Supplied passage -
=====

In My Diary 25 May 2010

After the long drought, the gentle wind is finally blowing this way.

Tish is tinkering the piano keys again.  BioChem had given her a summer thrill.

Jean is still working her 360 hour practicum at the PICC.  Reservations, Marketing, Events – at long last, she is listening to what I had been painstakingly advising her.  No job around these fields for her.  A little challenge and a lot more of life is more like Jean. Let’s see…

Max Goldsborough, Tita Cora’s 2nd child and my first cousin, had paid us a two day visit from New Jersey. He’s got his wife who hails from Sariaya, Quezon, and two children Josh and Jiggy here for a three week vacation.  We had a most enjoyable time with him – checked them in at Regalia Towers in Cubao with Ninang Bay, treated them to a sumptuous eat-all-u-can, not to mention KFC and Jollibee and Chowking, gave him a quick tour of Marikina, UP, UST, Intramuros, Luneta and MOA.  He said he’d come back.

Cousin Angel is engaged to be married to Bruce of New Zealand.

Cousin Erwin and family are in Japan for a fortnight.

Little Ardee is sad.  His mommy is packing things up for a scheduled C-section for his kid brother. Well, the sadness will pass….

The Son Rises

The national elections is over.  Eight hours after the beginning of the transition of the votes, Noynoy Aquino’s tally had apparently put him into the highest office in the land, the presidency of the Philippines.

Who is Noynoy?  What do we really know about him?  Except knowing that he is the lone son of Ninoy, the genius and the martyr, and Cory, the widow in yellow and the homemaker who became president, the other news worthy of putting him in the limelight is his disgust over youngest sister Kris’ scandalous affairs.

But the campaign had given us a glimpse of the man, 50 years old and single, a music lover, a rapper actually, and a heavy cigarette smoker.  He had been in politics for the longest time of his life, but his senatorial stint had more or less paled compared to the intensity his father had shown in the august chamber before the grim, dark years of Martial Law.

=====

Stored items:
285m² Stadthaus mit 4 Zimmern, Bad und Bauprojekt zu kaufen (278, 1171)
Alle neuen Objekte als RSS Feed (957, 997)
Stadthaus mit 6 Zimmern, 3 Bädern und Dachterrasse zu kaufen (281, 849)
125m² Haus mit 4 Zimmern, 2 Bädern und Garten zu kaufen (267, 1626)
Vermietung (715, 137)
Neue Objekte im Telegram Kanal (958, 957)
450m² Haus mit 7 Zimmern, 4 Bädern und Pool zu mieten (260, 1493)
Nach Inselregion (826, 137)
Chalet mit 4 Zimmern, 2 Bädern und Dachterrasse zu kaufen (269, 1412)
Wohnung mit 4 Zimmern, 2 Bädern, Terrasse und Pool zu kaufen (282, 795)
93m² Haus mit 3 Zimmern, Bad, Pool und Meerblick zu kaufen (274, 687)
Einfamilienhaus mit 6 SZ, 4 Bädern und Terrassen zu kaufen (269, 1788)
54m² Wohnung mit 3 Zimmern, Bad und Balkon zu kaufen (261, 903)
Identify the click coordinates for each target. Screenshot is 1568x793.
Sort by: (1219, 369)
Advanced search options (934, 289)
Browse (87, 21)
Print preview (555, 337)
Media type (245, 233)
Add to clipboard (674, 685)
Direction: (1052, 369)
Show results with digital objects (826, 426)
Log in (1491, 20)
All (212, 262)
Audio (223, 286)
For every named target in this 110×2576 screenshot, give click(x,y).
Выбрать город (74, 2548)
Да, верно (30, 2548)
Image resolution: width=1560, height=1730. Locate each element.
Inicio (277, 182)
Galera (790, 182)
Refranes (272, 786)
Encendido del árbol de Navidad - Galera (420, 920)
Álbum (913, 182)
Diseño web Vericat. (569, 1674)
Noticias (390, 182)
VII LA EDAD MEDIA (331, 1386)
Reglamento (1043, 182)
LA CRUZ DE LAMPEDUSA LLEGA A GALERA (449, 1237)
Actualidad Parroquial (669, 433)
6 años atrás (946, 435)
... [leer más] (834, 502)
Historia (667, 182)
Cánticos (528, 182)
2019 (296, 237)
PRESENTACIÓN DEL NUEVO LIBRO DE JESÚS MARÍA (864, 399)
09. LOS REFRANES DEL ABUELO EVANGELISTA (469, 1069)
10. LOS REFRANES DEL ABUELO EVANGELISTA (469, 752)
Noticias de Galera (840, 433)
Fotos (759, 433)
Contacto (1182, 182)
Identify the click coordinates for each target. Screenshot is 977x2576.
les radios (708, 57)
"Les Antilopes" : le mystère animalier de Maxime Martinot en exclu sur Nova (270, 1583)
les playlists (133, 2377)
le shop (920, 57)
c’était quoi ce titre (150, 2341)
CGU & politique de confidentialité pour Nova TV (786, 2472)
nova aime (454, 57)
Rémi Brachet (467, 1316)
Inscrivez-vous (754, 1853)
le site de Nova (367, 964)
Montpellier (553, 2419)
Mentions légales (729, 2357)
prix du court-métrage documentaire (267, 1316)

=====

Your instructions -
Pick up the diary entry on family news and the Philippine elections after its last sentence and keep writing it. None of the stored items are needed here.

Output for this task -
Noynoy  has definitely garnered a landslide mandate, and yet it seems the political arena wants him to commence his legitimacy as leader of the land by squeezing through the eye of a needle. Now he contends that he will swear his solemn oath, as sacred as laying down one’s life for a people, to the lowly baranggay captain in his hometown.  Why not?  That would not be regal at all, cosidering that showbiz sis Kris will definitely opt for every pomp and circumstance. But Noynoy is a man of few words.  He belongs to those who walk in the shadows instead of the runway.  He lines up for his own vote all sweaty and hot! And not a woe of complaint.

Who cares if he mutters his palabra de honor to someone manning the vicinity of his hometown in the name of peace.  That act will be the forebear of the kapit-bisig his parents launched. The son rises!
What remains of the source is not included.